─── Materials provided ───
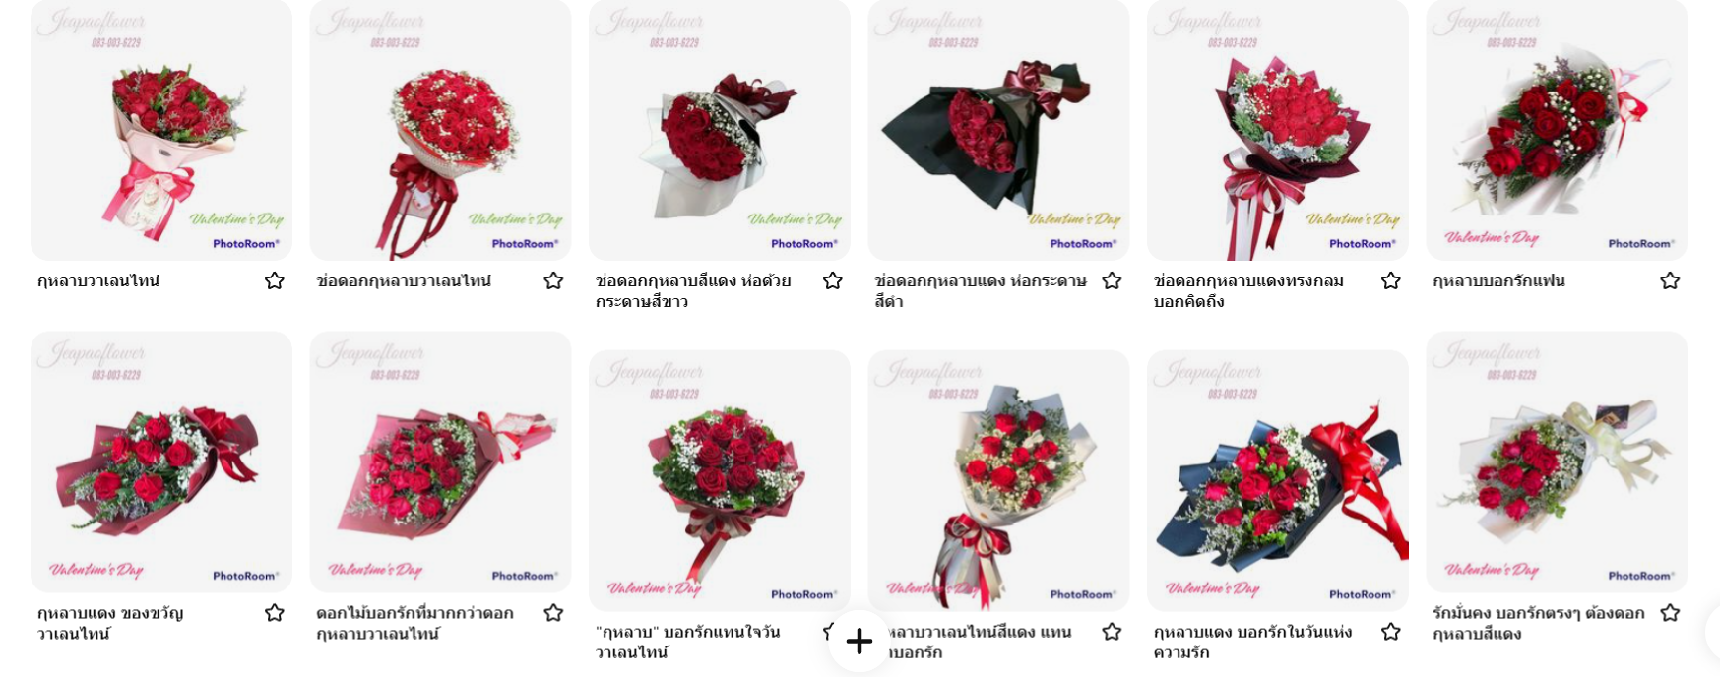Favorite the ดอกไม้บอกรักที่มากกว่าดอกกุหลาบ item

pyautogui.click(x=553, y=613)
───
─── Materials provided ───
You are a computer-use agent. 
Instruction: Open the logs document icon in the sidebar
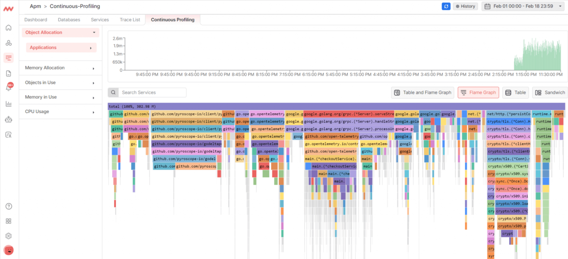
───
─── Materials provided ───
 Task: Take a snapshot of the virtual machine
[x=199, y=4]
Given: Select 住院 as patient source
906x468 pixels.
───
→ **Required action**
Among the entries above, the line containing "Task: Take a snapshot of the virtual machine", the line containing "906x468 pixels.", and all lines between them are to be restated word for word; nothing else belongs in the reply.

→ **Answer space**
 Task: Take a snapshot of the virtual machine
[x=199, y=4]
Given: Select 住院 as patient source
906x468 pixels.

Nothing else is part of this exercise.